Gone are the days where being a ‘tree hugger’ or a Greenpeace activist was the way to show you cared about the environment. The 2021 Edelman Trust Barometer found that 80 per cent of consumers today want the brands they buy from to solve society’s problems. That’s a huge number of people who are concerned about their environmental and social impact. It’s no longer just a few lone protesters carrying the burden by shouting, literally, from the tree tops. As conscious consumers we have realised that we can significantly influence important issues by using our spending power to deliver our message.
One of those messages is that we are keen to be more sustainable by reusing and upcycling. For the past 10 years Gumtree has issued an annual report on the value of the second hand economy in Australia. It’s now estimated at a staggering $46 billion and one of the biggest categories which Aussies love to buy and sell in is furniture and home decor. COVID-19 has likely had an impact on general decluttering activities and budget concerns, but growing environmental consciousness is also on the up. According to Gumtree, 48 per cent of Aussies say they’re becoming more concerned about their “brand new” footprints.
Deb Achhorner and Emilia Harrison of designer second hand furniture marketplace Two Design Lovers have seen a steady increase in their business since launching in 2019. Recognising that conscious consumers don’t necessarily want thrift store style, they consign pre-owned designer pieces that are a level up from what’s generally available on bigger marketplaces like Gumtree and eBay. “I genuinely believe that as a responsible society we should be looking to embrace the circular economy. If we can manage to shift our consumer mindset away from ‘on-trend throwaway pieces’ and instead keep in circulation beautifully crafted furniture and furnishings, our children will see the benefit,” says Harrison.
“We’re one small part of a bigger picture of responsible consumerism,” explains Achhorner. “The cycle starts with choosing well-made things and recognising value in what has already been produced. When a piece of furniture has been well-designed, there has been a lot of thought put into functionality and the selection of enduring materials,” she adds. “Fast furniture is the opposite: its goals are low priced on trend items (often copied designs in flimsy materials) with very little thought for longevity. For so many reasons, fast furniture and landfill need to become a thing of the past.”
Here are Two Design Lovers’ top five tips for choosing fabulous furniture, sustainably:
Quality over quantity: don’t be tempted by the latest trend. This is especially true for nick nacks and small furniture like side tables and storage. A small number of well placed decorator items and timeless designer pieces will have far more impact in a room than a lot of mismatched clutter. If you add up the value of all those unnecessary items you might find that a designer piece you thought you couldn’t afford becomes reasonable.

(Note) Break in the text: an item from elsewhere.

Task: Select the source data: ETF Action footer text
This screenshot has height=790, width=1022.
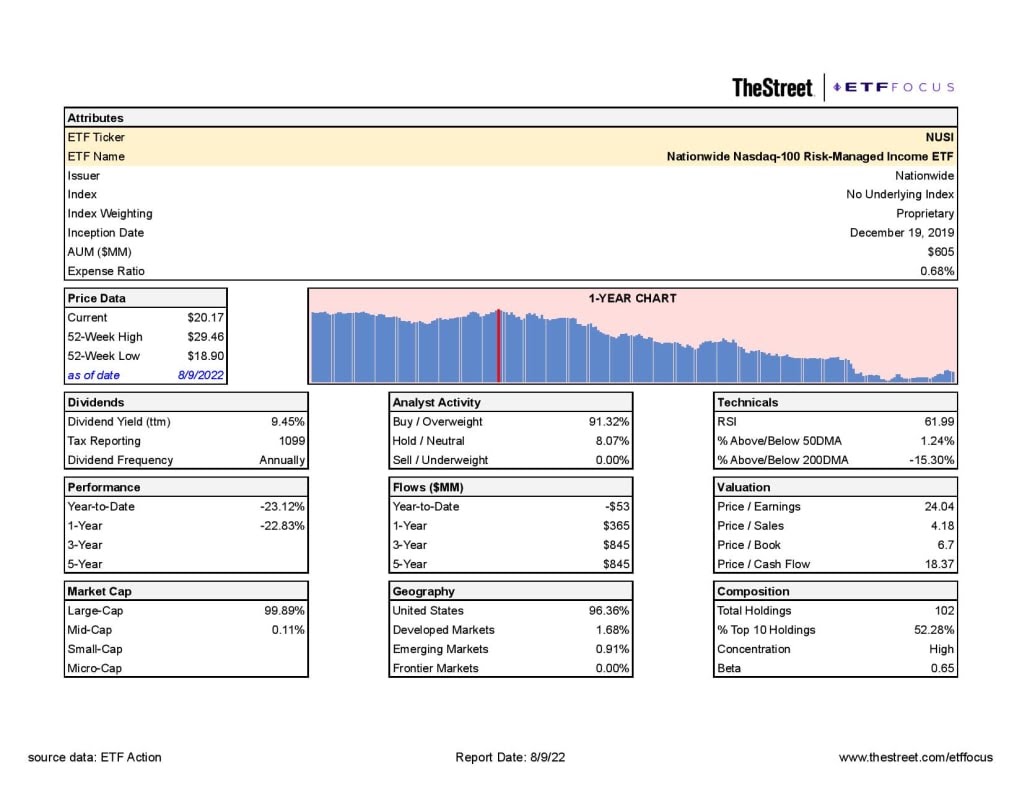Action: [95, 757]
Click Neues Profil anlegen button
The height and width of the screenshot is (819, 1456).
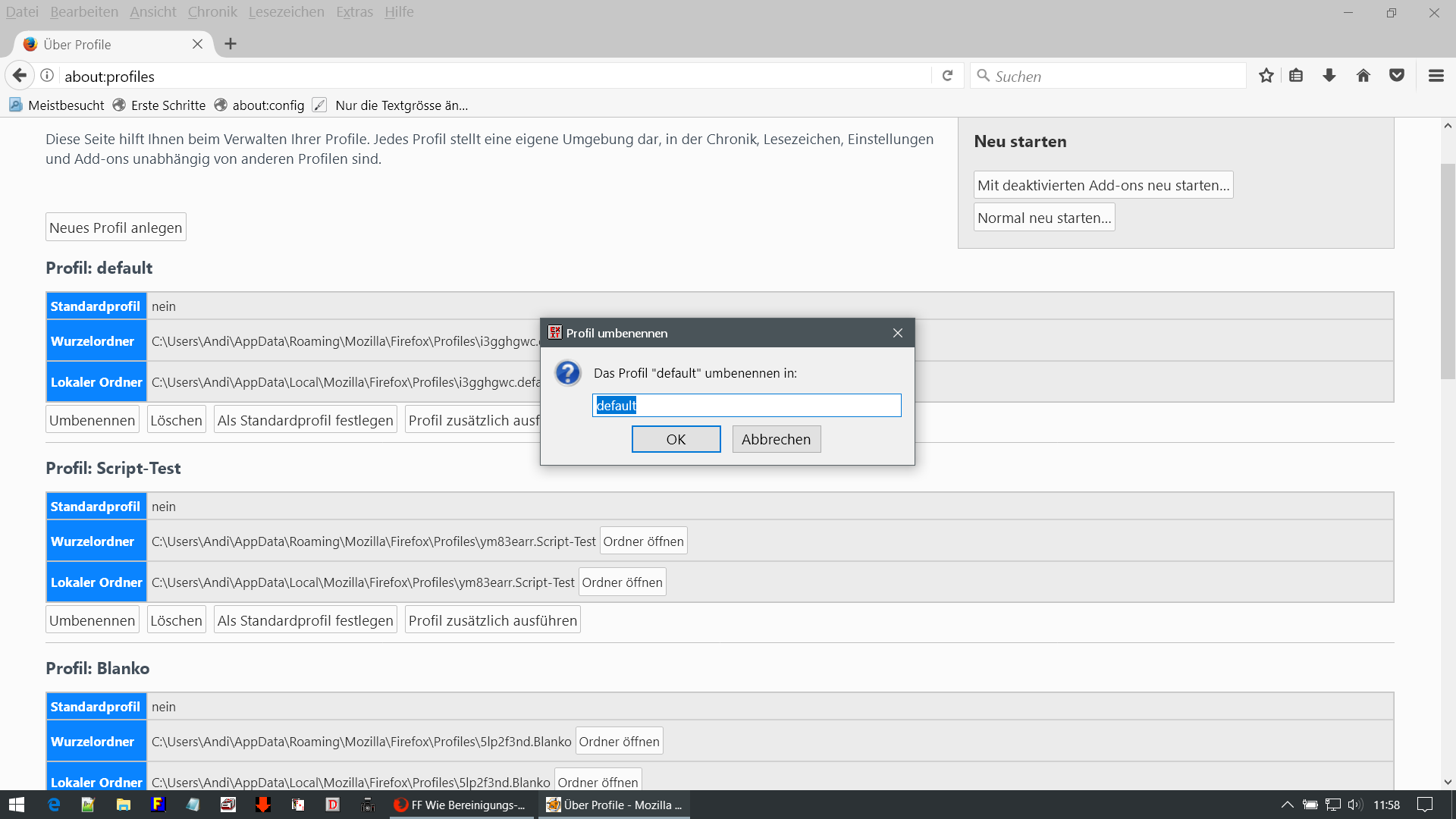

Be authentic: knock off design has a negative impact on the livelihood of designers who invest in prototypes and getting their new products to market. Get real – buy authentic design and where possible, support the work of local artisans and designers.
Buy second hand: there are so many reasons why people choose to sell their treasures. Before hitting the shops it’s worth spending some time on online marketplaces to see what bargains can be found. Second hand shopping is not only fun, it’s the best way to reduce your carbon footprint and help solve the landfill problem.
Look for the logos: There are a couple of certifications worth knowing about when it comes to sustainable shopping. One is ‘B-Corp’, which is a measure of a company’s social responsibility. Another is ‘Fair Trade Certified’ which requires a set of standards to be met (as opposed to generic statements like’ ethically sourced’). In the furniture and home decor sphere, these certifications might apply to the materials used (such as wood, fabric, etc) or the standards for labour in the supply chain.
Sell what you no longer need: balance a new purchase by turning your ‘no longer needed items’ into cash. There’s no such thing as ‘away’ when you throw away. Everything has to go somewhere. If you don’t have time or energy for selling, look to marketplaces that can take care of it for you.
Caring about our environmental and social impact is one thing, doing something about it is another. Choosing where to spend your money is one of the easiest ways to make yourself heard.